En una semana dedicada a conmemorar a las víctimas del conflicto armado en Colombia, el silencio sigue siendo el único testimonio que reciben muchas familias. Son los familiares de jóvenes ejecutados extrajudicialmente —los mal llamados “falsos positivos”— cuyos casos no fueron priorizados por la Jurisdicción Especial para la Paz (JEP).
Mientras se enarbolan discursos de reparación y justicia, los expedientes de muchos de estos crímenes permanecen inactivos en los archivos de la Fiscalía. “La justicia especial nos ha dejado fuera”, reclaman organizaciones de víctimas que claman por nuevas líneas de priorización que no excluyan a nadie. “Queremos que la verdad también nos llegue a nosotros”, dicen.
Uno de los nombres que resuena entre el dolor y la impunidad es el del sargento viceprimero Julio Valencia Correa.
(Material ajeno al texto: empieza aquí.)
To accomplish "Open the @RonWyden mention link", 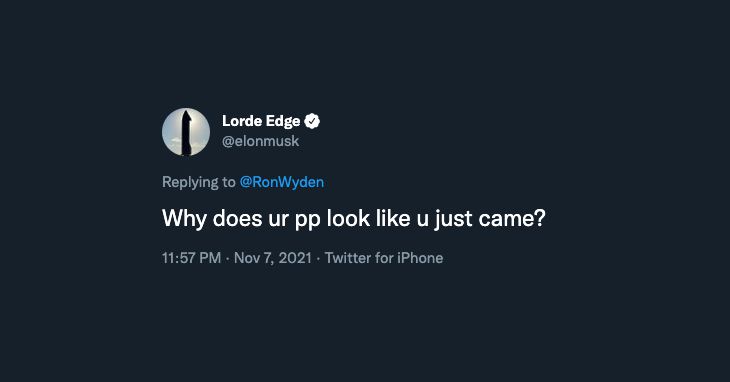I will (x=282, y=182).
Hace seis años recibió libertad transitoria por acogerse a la JEP. Pero hasta hoy, las familias de sus víctimas no conocen ni una línea del compromiso de verdad que debió haber entregado.
Valencia fue condenado por la justicia ordinaria junto a otros militares de la Compañía Danta del Batallón de Infantería 41, en Cimitarra, Santander. Se les halló responsables de las ejecuciones de Deiby Pisa, un menor de 15 años, y Jonás Ariza, crímenes cometidos el 16 de mayo de 2006.
La JEP insiste en que la fase nacional, recientemente activada, será una herramienta para ampliar la cobertura y llegar a los casos olvidados. Sin embargo, admite que trabaja contrarreloj y con recursos limitados. Mientras tanto, las familias se aferran a la memoria y a la exigencia de justicia que aún no llega.
La deuda es profunda. No solo con los muertos, sino con los vivos que siguen esperando una verdad que no discrimine, una justicia que no sea selectiva y una paz que no se construya sobre el olvido de algunos.